WORK ORDER | In the passage on opinion classification techniques, copy the part that opens with the words "Several machine learning" and closes with "[8, 14, 16].", substituting "k-nearest neighbors" for each occurrence of "Naive Bayes".

Several machine learning techniques are used: SVM and Naive Bayes, among others. Almost all the proposals use computational learning. Specifically, the SVM technique is the most frequently used [4 –7, 9, 10, 12, 13, 15]. In addition, the techniques of Naive Bayes [6, 7, 10] and neural networks [11] are also used. On the other hand, other pieces of research do not use any machine learning technique [8, 14, 16].

The techniques used for polarity detection in these approaches are n-grams [4, 6, 9, 12, 15], term frequency [4, 6, 9, 12] and semantic orientation indexes [11]. Alternative approaches only use lexical resources [16].

Almost all of the corpora used in the proposals mentioned above include reviews on movies [4 –6, 8, 11, 15, 16]. Other proposals use corpora that include reviews on topics such as music [11], hotels [4, 12], products [12, 14], news [13], DVDs [6, 7] and electronics [7]. The English language is the most used in these studies [4 –11]. However, other languages are used in some proposals, such as Chinese [12 –15] and Spanish [16].

On the basis of the results obtained from the comparative analysis summarized in Table 1, the present study seeks to evaluate the performance of three different classifying algorithms in the classification of Spanish opinions through the combination of psychological and linguistic features extracted using the LIWC text analyser.

PROVIDED INFORMATION |
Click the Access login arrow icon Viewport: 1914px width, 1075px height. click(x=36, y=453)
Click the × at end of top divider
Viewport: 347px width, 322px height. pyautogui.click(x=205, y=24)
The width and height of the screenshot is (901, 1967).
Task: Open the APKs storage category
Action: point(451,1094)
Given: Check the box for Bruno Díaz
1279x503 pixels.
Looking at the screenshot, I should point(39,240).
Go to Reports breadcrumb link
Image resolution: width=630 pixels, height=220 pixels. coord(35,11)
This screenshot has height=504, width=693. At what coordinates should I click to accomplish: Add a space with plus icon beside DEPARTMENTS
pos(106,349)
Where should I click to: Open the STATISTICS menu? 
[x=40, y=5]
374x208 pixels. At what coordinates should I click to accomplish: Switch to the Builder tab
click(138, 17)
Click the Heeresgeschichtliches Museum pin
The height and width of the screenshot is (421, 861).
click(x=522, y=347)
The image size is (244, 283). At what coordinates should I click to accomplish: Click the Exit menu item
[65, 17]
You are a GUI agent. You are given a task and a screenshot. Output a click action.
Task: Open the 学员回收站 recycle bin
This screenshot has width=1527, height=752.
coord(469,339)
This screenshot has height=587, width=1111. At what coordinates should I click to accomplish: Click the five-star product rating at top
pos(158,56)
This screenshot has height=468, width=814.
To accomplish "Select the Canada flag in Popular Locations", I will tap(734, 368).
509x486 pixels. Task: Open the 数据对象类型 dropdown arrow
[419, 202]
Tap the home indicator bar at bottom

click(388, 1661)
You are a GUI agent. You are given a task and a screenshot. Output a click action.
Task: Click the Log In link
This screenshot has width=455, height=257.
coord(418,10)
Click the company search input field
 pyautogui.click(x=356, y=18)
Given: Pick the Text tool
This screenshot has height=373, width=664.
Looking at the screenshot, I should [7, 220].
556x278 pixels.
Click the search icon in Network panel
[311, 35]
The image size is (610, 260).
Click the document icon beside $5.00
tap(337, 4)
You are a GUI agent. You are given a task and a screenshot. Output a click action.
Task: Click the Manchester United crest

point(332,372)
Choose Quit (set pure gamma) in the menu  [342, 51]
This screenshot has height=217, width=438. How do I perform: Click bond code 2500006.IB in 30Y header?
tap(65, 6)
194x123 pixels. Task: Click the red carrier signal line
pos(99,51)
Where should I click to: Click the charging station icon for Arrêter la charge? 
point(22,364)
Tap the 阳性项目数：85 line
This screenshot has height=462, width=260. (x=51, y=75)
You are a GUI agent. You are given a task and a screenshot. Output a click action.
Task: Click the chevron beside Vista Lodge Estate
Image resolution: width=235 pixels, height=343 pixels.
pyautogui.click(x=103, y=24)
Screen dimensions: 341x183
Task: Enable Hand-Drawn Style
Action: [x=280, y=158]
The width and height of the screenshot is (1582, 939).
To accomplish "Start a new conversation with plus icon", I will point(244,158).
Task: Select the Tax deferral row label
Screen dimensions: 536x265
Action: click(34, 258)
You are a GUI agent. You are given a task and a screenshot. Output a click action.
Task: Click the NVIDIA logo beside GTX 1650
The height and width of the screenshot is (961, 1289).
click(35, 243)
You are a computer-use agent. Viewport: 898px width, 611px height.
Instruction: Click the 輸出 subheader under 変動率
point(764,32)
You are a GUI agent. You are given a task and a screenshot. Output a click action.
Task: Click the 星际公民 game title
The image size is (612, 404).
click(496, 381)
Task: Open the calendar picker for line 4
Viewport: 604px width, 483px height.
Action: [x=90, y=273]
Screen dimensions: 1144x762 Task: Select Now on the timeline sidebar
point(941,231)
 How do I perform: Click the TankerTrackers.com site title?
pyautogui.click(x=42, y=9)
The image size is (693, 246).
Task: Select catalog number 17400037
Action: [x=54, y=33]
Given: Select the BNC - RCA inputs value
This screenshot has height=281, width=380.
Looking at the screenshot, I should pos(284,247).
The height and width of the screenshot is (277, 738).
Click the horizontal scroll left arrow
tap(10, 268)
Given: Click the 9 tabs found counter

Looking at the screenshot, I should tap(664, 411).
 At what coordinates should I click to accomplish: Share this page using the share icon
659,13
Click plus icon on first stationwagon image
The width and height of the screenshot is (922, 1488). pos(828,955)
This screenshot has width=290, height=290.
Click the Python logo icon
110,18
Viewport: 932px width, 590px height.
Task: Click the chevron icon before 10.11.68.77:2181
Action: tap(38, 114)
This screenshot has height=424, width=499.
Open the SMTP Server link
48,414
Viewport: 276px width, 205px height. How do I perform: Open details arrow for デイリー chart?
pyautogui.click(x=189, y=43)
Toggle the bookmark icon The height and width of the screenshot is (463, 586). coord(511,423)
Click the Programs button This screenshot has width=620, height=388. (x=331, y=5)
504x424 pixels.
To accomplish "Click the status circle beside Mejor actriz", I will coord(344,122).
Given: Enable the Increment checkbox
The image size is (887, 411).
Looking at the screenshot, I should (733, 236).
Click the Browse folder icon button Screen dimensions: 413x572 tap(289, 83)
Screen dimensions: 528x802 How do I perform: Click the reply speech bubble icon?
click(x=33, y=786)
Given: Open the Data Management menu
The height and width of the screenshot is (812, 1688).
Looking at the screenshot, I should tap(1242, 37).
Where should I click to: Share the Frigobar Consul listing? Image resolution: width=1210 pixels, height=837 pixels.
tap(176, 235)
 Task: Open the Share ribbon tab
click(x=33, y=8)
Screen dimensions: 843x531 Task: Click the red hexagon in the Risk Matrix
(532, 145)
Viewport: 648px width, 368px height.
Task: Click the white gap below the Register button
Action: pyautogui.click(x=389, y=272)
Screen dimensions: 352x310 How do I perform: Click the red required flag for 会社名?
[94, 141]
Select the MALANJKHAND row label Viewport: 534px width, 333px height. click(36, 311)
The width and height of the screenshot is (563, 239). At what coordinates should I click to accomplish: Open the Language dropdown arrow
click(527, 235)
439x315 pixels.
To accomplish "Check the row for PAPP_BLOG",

RESULT FOR THIS EXERCISE |
Several machine learning techniques are used: SVM and k-nearest neighbors, among others. Almost all the proposals use computational learning. Specifically, the SVM technique is the most frequently used [4 –7, 9, 10, 12, 13, 15]. In addition, the techniques of k-nearest neighbors [6, 7, 10] and neural networks [11] are also used. On the other hand, other pieces of research do not use any machine learning technique [8, 14, 16].